# [INSTRUCTIONS TO FOLLOW]
The records below must be reproduced exactly. Strip out the pictures.

─── THE INPUT ───

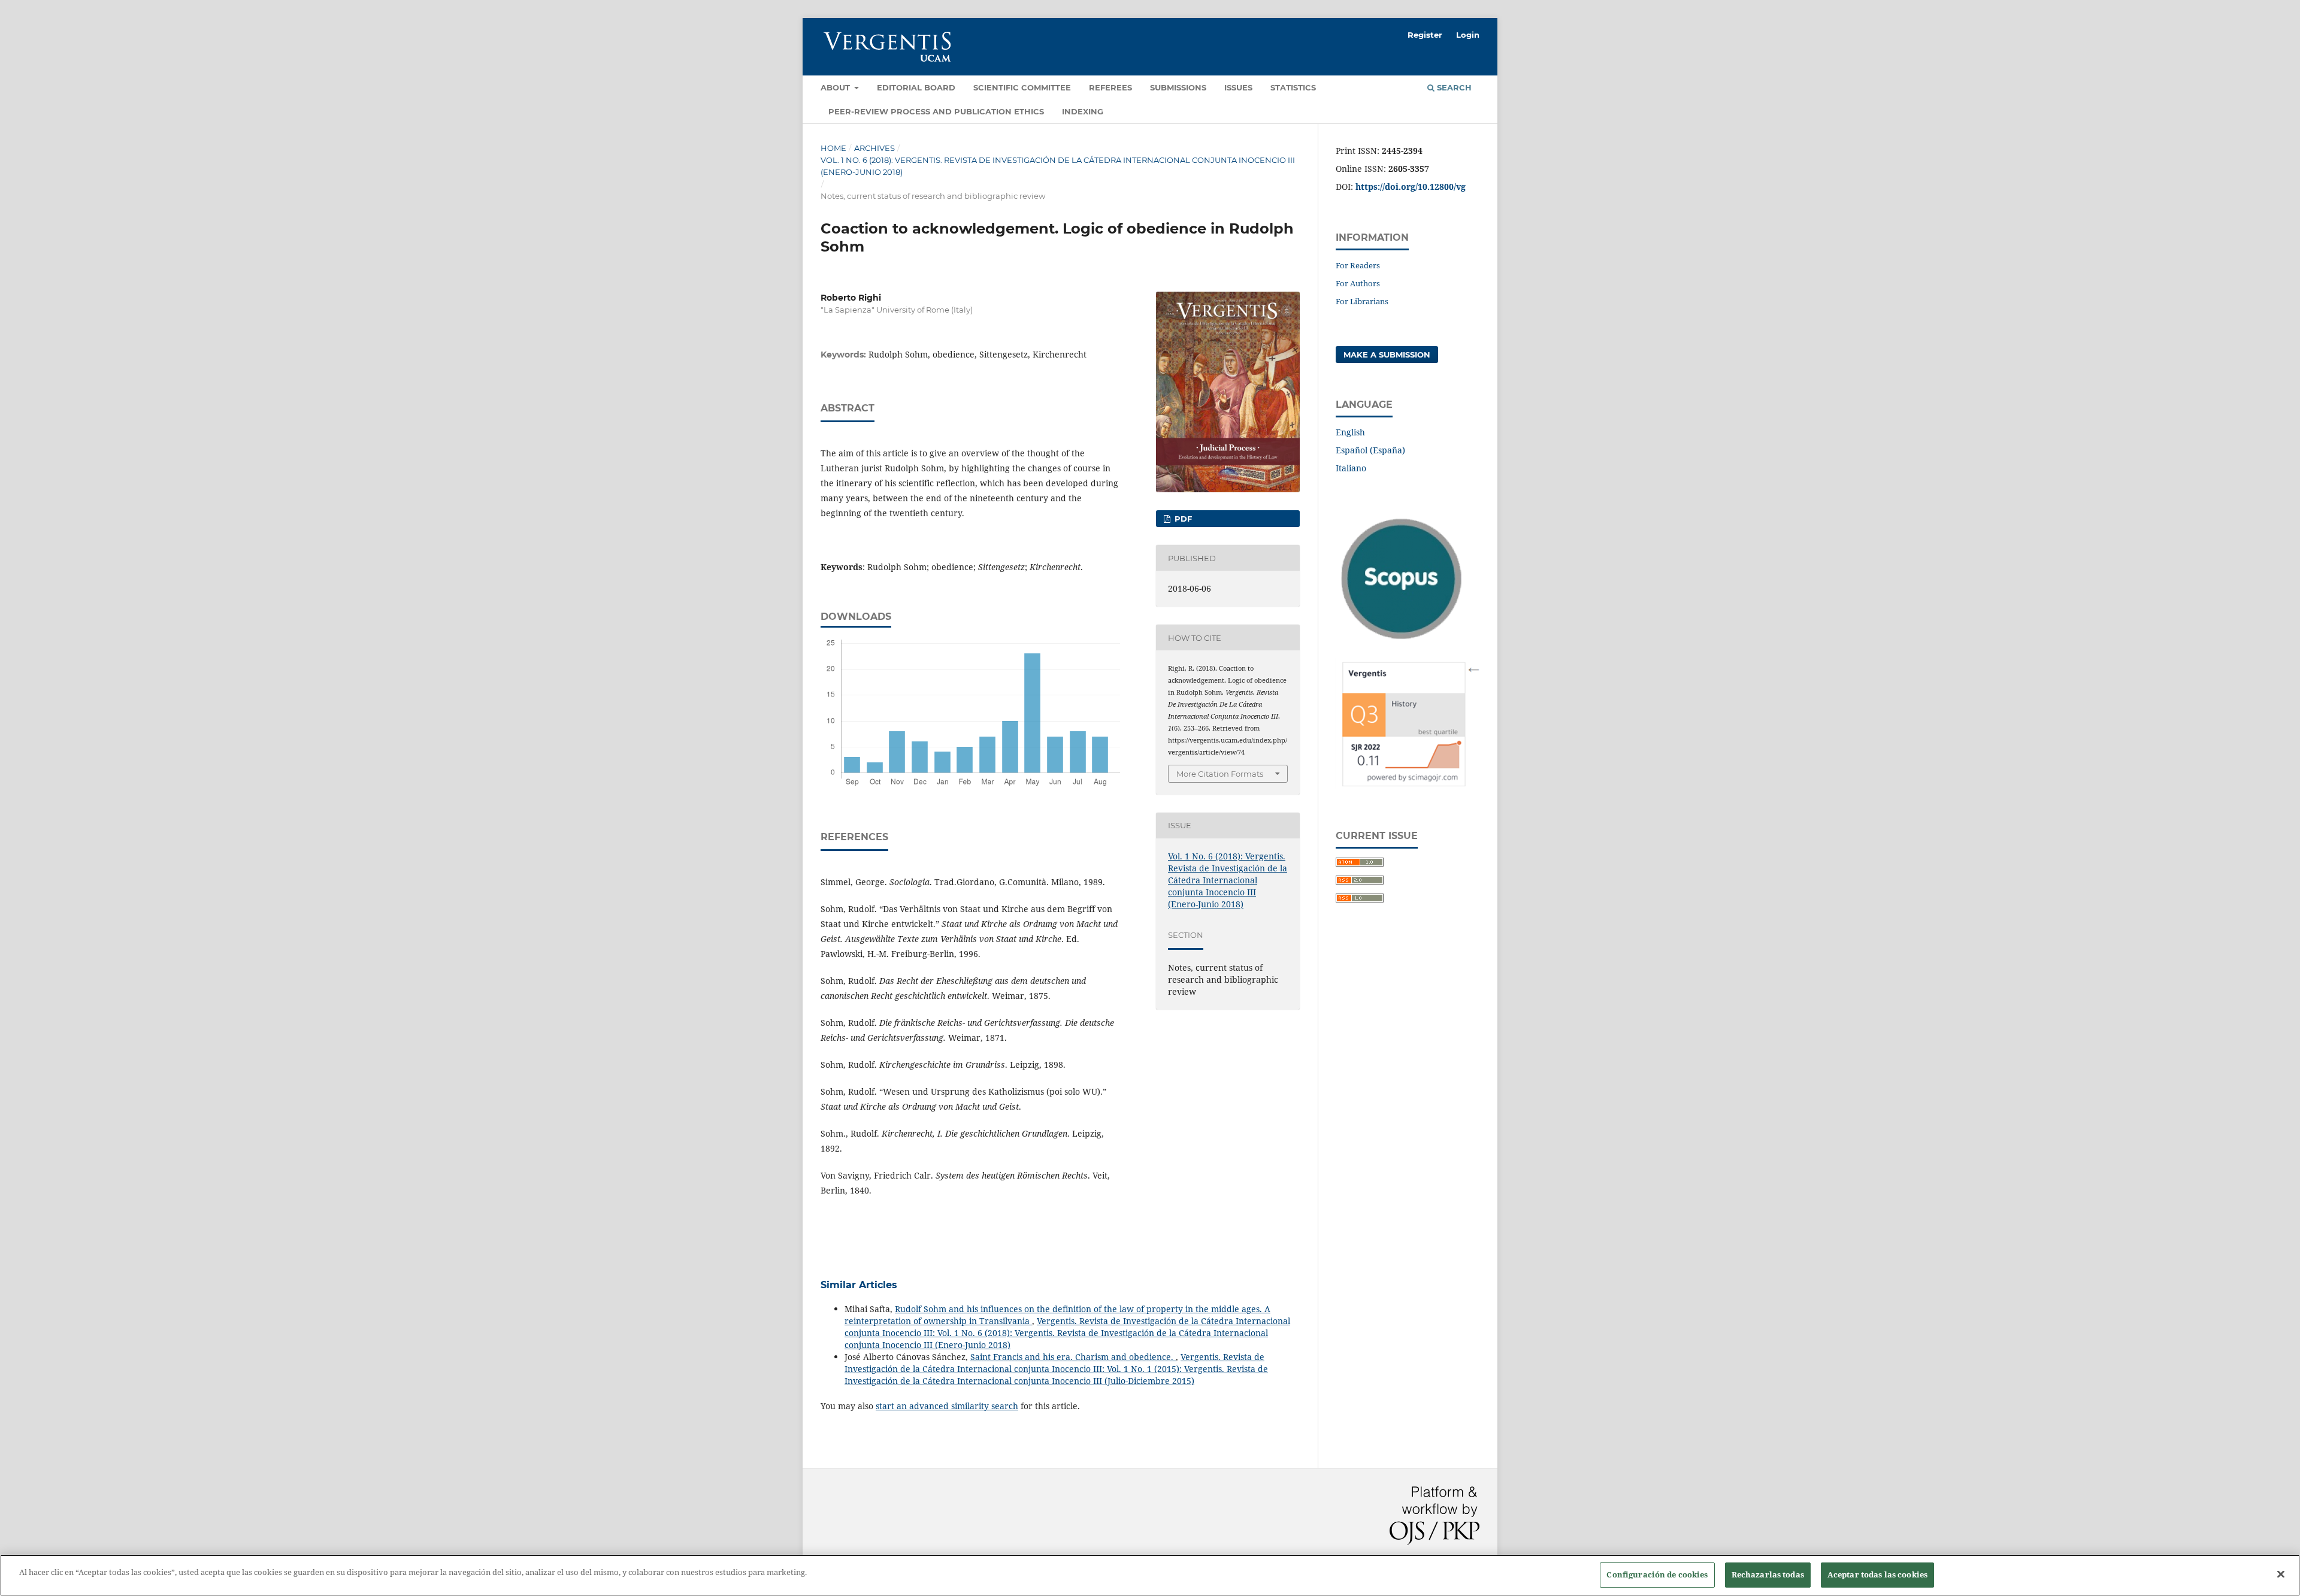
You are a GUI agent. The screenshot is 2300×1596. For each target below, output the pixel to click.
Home (833, 148)
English (1350, 432)
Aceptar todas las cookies (1877, 1574)
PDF (1182, 518)
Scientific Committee (1022, 87)
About (836, 87)
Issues (1238, 87)
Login (1467, 35)
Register (1425, 35)
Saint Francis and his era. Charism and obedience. (1073, 1356)
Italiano (1351, 468)
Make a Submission (1386, 354)
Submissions (1178, 87)
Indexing (1082, 111)
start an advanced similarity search (947, 1406)
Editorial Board (916, 87)
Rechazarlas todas (1768, 1574)
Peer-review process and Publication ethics (936, 111)
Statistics (1293, 87)
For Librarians (1362, 301)
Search (1453, 87)
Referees (1110, 87)
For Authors (1358, 283)
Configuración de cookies (1657, 1574)
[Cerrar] (2281, 1574)
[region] (1150, 1575)
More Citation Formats (1219, 774)
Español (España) (1370, 450)
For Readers (1358, 265)
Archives (874, 148)
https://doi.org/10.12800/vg (1410, 186)
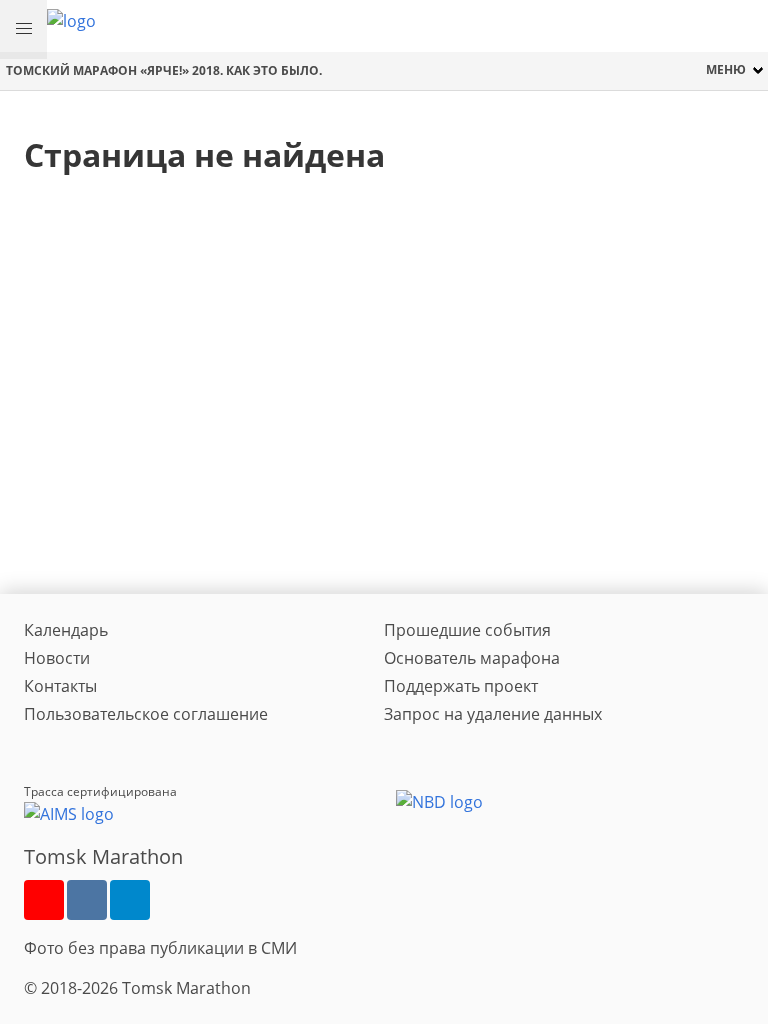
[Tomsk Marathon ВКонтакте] (87, 900)
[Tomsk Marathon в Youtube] (44, 900)
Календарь (66, 630)
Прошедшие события (467, 630)
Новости (57, 658)
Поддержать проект (461, 686)
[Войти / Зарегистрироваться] (743, 26)
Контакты (60, 686)
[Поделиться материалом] (130, 900)
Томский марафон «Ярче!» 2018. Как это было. (164, 70)
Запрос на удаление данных (493, 714)
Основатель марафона (472, 658)
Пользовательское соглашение (146, 714)
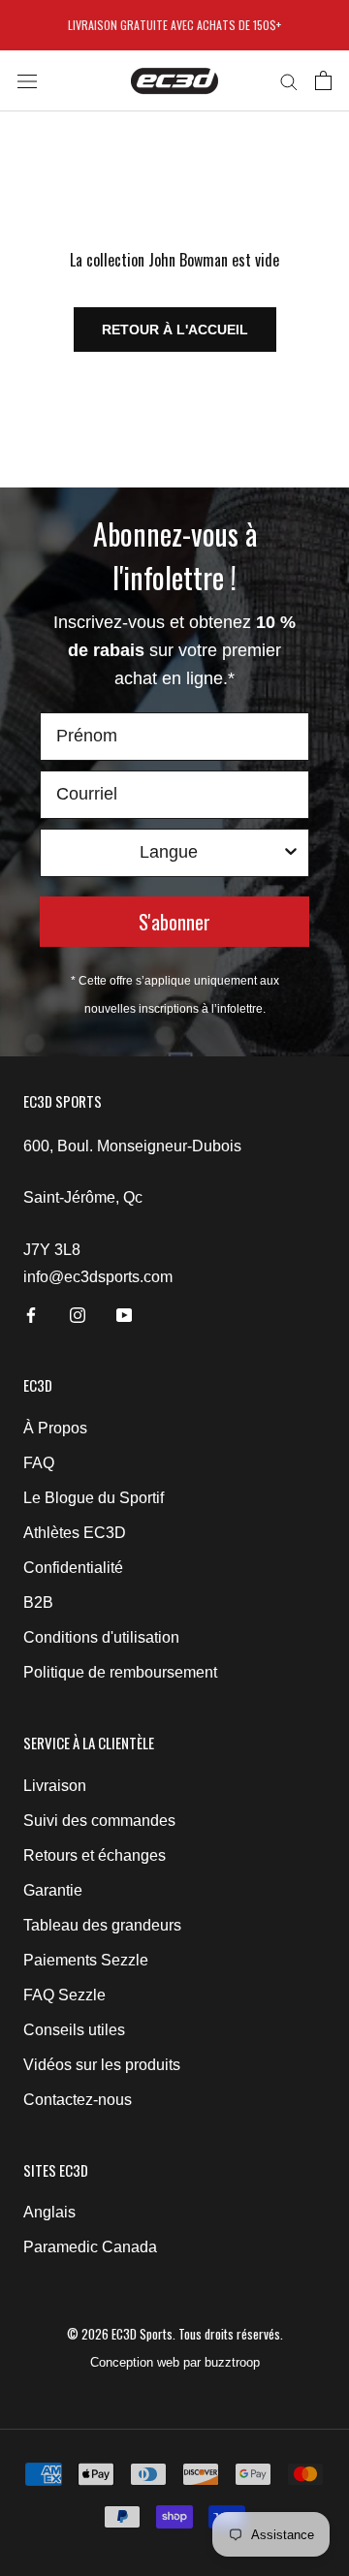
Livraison (54, 1785)
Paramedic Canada (90, 2247)
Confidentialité (73, 1567)
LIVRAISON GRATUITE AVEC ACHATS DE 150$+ (174, 24)
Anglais (49, 2212)
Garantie (52, 1890)
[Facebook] (31, 1314)
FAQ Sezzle (64, 1995)
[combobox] (168, 853)
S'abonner (174, 921)
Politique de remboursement (120, 1672)
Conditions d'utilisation (101, 1637)
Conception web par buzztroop (175, 2362)
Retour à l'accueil (175, 329)
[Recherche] (289, 81)
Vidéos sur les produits (101, 2065)
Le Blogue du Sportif (93, 1498)
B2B (38, 1602)
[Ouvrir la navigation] (27, 80)
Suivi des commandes (99, 1820)
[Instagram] (77, 1314)
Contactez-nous (77, 2099)
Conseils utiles (74, 2030)
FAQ (38, 1463)
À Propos (55, 1428)
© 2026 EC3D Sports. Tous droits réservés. (175, 2333)
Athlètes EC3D (74, 1532)
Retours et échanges (94, 1855)
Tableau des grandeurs (102, 1925)
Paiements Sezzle (85, 1960)
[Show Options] (291, 853)
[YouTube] (124, 1314)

───

# [ANSWER SECTION]
You are a GUI agent. The screenshot is 2300×1596. For each target below, output the pixel to click.
Home (833, 148)
English (1350, 432)
Aceptar todas las cookies (1877, 1574)
PDF (1182, 518)
Scientific Committee (1022, 87)
About (836, 87)
Issues (1238, 87)
Login (1467, 35)
Register (1425, 35)
Saint Francis and his era. Charism and obedience. (1073, 1356)
Italiano (1351, 468)
Make a Submission (1386, 354)
Submissions (1178, 87)
Indexing (1082, 111)
start an advanced similarity search (947, 1406)
Editorial Board (916, 87)
Rechazarlas todas (1768, 1574)
Peer-review process and Publication ethics (936, 111)
Statistics (1293, 87)
For Librarians (1362, 301)
Search (1453, 87)
Referees (1110, 87)
For Authors (1358, 283)
Configuración de cookies (1657, 1574)
[Cerrar] (2281, 1574)
[region] (1150, 1575)
More Citation Formats (1219, 774)
Español (España) (1370, 450)
For Readers (1358, 265)
Archives (874, 148)
https://doi.org/10.12800/vg (1410, 186)
[Tomsk Marathon ВКонтакте] (87, 900)
[Tomsk Marathon в Youtube] (44, 900)
Календарь (66, 630)
Прошедшие события (467, 630)
Новости (57, 658)
Поддержать проект (461, 686)
[Войти / Зарегистрироваться] (743, 26)
Контакты (60, 686)
[Поделиться материалом] (130, 900)
Томский марафон «Ярче!» 2018. Как это было. (164, 70)
Запрос на удаление данных (493, 714)
Основатель марафона (472, 658)
Пользовательское соглашение (146, 714)
Livraison (54, 1785)
Paramedic Canada (90, 2247)
Confidentialité (73, 1567)
LIVRAISON GRATUITE AVEC ACHATS DE 150$+ (174, 24)
Anglais (49, 2212)
Garantie (52, 1890)
[Facebook] (31, 1314)
FAQ Sezzle (64, 1995)
[combobox] (168, 853)
S'abonner (174, 921)
Politique de remboursement (120, 1672)
Conditions d'utilisation (101, 1637)
Conception web par buzztroop (175, 2362)
Retour à l'accueil (175, 329)
[Recherche] (289, 81)
Vidéos sur les produits (101, 2065)
Le Blogue du Sportif (93, 1498)
B2B (38, 1602)
[Ouvrir la navigation] (27, 80)
Suivi des commandes (99, 1820)
[Instagram] (77, 1314)
Contactez-nous (77, 2099)
Conseils utiles (74, 2030)
FAQ (38, 1463)
À Propos (55, 1428)
© 2026 EC3D Sports. Tous droits réservés. (175, 2333)
Athlètes EC3D (74, 1532)
Retours et échanges (94, 1855)
Tableau des grandeurs (102, 1925)
Paiements Sezzle (85, 1960)
[Show Options] (291, 853)
[YouTube] (124, 1314)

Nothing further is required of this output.